__Work to complete__.
Return every line from the one with "Task: Click the jar" through the one with "You are a computer-use agent. Screen", inclusive, exactly as it appears below.

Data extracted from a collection
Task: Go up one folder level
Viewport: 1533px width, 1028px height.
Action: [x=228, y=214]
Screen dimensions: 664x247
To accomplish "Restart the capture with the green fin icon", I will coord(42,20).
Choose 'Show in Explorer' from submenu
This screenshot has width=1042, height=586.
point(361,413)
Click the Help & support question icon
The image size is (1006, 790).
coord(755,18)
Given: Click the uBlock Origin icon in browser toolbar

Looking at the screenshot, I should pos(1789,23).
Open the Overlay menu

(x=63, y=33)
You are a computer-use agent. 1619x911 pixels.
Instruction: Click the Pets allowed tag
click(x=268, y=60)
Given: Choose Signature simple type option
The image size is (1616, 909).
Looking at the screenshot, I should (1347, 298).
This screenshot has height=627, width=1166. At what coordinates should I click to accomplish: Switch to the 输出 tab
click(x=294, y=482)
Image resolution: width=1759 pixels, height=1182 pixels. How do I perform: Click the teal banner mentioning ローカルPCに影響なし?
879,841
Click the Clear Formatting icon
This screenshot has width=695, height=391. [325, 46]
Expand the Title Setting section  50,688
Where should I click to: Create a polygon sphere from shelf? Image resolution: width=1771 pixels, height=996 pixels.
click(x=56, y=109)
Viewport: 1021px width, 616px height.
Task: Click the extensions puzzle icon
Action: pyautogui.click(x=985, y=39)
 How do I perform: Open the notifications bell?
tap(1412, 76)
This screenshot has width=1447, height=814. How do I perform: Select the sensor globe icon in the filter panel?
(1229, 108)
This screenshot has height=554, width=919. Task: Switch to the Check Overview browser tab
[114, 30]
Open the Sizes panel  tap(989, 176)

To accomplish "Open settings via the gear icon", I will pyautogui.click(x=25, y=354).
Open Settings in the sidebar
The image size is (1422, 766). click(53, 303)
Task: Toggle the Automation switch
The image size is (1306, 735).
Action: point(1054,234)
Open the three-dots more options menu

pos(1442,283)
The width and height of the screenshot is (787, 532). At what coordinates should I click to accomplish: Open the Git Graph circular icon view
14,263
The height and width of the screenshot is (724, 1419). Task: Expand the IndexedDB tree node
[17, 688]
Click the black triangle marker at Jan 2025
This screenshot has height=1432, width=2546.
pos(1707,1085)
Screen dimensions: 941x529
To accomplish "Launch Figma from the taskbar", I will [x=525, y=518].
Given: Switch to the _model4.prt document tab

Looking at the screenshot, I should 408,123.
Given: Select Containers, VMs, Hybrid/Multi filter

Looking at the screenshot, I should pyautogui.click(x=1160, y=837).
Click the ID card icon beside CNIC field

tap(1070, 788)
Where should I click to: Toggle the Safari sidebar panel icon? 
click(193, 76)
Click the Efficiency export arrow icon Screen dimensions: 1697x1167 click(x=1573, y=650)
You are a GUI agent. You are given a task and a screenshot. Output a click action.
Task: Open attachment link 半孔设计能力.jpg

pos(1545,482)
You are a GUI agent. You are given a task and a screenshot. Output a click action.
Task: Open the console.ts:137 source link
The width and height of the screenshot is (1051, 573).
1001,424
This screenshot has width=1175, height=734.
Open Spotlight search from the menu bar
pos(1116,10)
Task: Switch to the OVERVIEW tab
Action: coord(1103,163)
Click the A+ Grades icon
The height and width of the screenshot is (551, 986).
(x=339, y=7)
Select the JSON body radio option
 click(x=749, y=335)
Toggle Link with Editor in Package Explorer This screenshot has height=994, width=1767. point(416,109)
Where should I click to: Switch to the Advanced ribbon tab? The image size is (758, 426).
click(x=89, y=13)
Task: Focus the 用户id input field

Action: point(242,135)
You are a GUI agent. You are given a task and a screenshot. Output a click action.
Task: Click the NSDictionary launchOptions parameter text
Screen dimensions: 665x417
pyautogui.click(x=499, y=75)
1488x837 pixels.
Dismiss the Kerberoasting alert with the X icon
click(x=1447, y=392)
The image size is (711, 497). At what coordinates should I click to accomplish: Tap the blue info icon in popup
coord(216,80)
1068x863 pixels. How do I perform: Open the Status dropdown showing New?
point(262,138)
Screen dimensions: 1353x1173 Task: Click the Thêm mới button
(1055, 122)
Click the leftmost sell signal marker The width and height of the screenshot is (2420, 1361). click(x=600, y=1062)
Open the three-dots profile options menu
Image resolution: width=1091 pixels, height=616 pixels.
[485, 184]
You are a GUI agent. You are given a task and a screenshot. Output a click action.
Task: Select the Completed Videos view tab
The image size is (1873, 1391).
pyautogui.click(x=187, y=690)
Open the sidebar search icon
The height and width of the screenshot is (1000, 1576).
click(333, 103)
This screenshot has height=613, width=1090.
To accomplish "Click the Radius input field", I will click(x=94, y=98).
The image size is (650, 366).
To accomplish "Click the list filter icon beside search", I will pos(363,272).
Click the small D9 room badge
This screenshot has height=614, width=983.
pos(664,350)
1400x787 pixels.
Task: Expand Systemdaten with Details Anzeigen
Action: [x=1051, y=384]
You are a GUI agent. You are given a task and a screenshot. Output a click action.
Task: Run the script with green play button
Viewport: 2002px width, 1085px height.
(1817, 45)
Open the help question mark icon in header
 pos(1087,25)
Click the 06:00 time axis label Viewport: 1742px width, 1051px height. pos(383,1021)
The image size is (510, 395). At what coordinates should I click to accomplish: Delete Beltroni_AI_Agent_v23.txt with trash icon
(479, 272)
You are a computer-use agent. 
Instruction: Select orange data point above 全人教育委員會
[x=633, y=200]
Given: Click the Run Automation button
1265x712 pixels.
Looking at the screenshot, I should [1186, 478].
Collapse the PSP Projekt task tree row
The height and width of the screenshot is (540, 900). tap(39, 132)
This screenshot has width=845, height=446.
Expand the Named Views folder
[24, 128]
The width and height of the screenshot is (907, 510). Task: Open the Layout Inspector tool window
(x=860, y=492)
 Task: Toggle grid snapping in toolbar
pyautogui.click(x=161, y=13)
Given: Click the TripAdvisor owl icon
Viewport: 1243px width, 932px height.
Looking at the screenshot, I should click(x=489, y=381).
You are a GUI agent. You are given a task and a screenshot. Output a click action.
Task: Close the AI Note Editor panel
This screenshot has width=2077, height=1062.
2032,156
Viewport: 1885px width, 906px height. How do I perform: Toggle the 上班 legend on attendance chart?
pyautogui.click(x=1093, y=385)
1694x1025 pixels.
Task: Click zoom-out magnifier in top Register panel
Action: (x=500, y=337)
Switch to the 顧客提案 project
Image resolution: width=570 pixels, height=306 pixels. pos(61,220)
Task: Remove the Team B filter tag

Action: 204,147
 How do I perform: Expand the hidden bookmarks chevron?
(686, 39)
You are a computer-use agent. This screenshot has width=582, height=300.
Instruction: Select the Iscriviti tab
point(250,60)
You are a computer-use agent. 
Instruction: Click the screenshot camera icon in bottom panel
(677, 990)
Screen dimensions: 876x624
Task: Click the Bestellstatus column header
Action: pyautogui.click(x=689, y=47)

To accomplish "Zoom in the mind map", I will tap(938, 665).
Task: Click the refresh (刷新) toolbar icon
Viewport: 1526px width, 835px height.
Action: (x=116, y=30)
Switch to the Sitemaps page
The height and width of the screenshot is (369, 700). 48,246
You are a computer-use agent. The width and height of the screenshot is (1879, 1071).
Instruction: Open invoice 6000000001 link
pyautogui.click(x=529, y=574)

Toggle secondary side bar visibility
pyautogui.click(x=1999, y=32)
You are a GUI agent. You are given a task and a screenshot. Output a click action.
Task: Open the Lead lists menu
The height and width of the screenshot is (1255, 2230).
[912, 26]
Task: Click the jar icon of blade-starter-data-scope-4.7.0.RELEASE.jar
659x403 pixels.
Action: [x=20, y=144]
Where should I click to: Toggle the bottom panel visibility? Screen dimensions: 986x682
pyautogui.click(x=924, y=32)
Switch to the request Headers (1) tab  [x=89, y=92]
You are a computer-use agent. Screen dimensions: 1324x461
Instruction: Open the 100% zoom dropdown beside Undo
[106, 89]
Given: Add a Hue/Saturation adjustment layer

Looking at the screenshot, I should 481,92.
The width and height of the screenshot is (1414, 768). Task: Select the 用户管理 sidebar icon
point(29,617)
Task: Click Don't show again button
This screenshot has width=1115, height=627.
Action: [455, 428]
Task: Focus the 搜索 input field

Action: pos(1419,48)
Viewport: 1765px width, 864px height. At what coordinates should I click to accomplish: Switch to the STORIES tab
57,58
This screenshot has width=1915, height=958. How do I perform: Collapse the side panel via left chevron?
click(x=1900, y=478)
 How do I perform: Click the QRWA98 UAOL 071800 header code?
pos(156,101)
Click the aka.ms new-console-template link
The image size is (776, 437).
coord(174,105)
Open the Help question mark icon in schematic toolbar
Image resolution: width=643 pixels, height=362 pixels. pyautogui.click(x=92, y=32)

__Solution to this task__.
Task: Click the jar icon of blade-starter-data-scope-4.7.0.RELEASE.jar
659x403 pixels.
Action: [x=20, y=144]
Where should I click to: Toggle the bottom panel visibility? Screen dimensions: 986x682
pyautogui.click(x=924, y=32)
Switch to the request Headers (1) tab  [x=89, y=92]
You are a computer-use agent. Screen dimensions: 1324x461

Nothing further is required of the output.